Sorry to hear about your brother and his eye. I, too, had facial shingles that went into my eye, back in July of this year! It's been a bad experience, but I've had good medical care. I see an opthalmologist every 3 to 4 weeks and am now seeing a corneal specialist. I developed epi scleritis (inflamation of the white portion of the eye) and am on prednizone drops for the 4th time now! Also, I was put back on Valtrex (antiviral medication) by mouth and my eye is getting better, but due to alot of dryness, I use Systane drops in between the others. Thank God the cornea is ok due to good medical attention. I urge you to see a good opthalmologist, who has treated shingles of the eye--God Bless!
The eyes are sometimes affected by herpes zoster. This is due to the fact that the eyes are connected to nerves that may be infected with the herpes zoster virus. The usual shingles rash can spread from an involved area of the forehead or cheek to the upper or lower eyelids. Shingles may cause redness of the conjunctiva (the mucous membrane covering the white of the eye). It can also cause small scratches or scarring of the cornea. The scratches on the cornea may increase the risk of bacterial infection in the eye. Shingles may also cause inflammation inside the eye, known as iritis or uveitis. It can also affect the optic nerve or the retina.

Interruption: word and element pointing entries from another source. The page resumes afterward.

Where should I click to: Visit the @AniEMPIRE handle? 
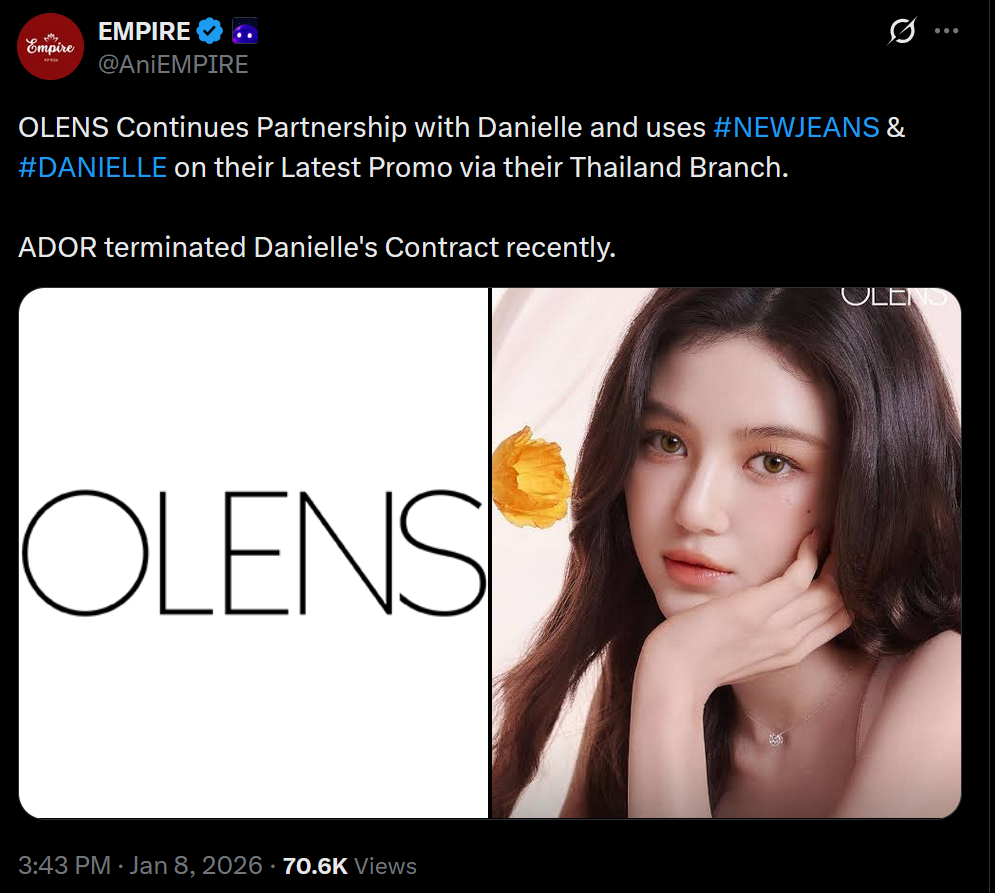(173, 65)
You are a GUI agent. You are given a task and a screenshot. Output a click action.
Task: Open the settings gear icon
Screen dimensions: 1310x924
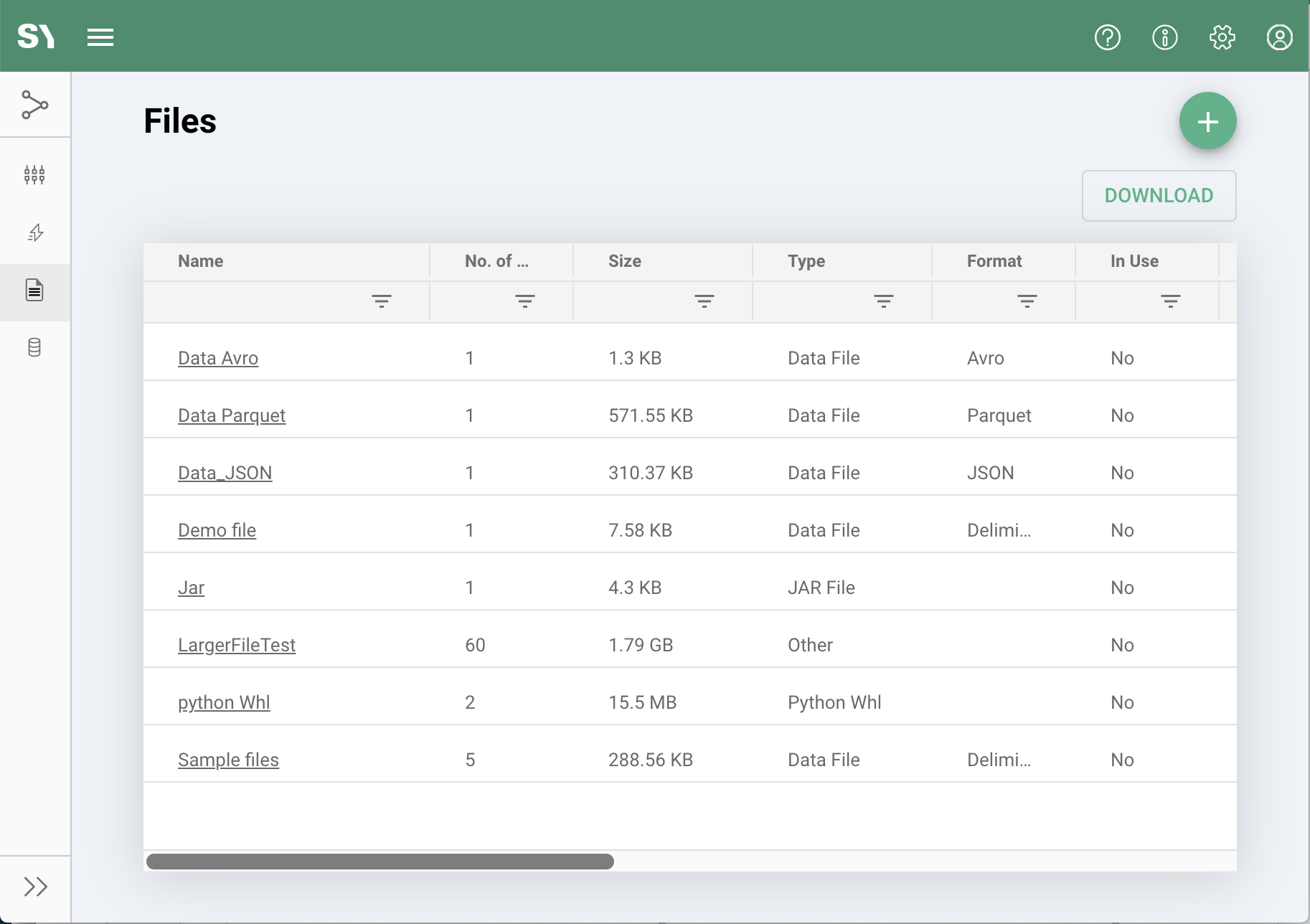1222,37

Herpes zoster infections of the eye can lead to redness, swelling, pain, sensitivity to light, and blurred vision. Severe or repeated episodes of herpes zoster infection are associated with other eye conditions.
Treatment of the symptoms of shingles through compresses and pain relievers is usually recommended by doctors. Lubricating eyedrops or antibiotic eye drops may aso be prescribed. The use of antiviral medications may be recommended by your doctor. The medication most commonly prescribed is acyclovir. Occasionally, steroids may be prescribed to reduce inflammation.
By its very nature, herpes zoster infections are prone to return from time to time, especially when the immune system is weakened. Early diagnosis and treatment is important to minimize the symptoms and reduce the risk of complications that may compromise vision.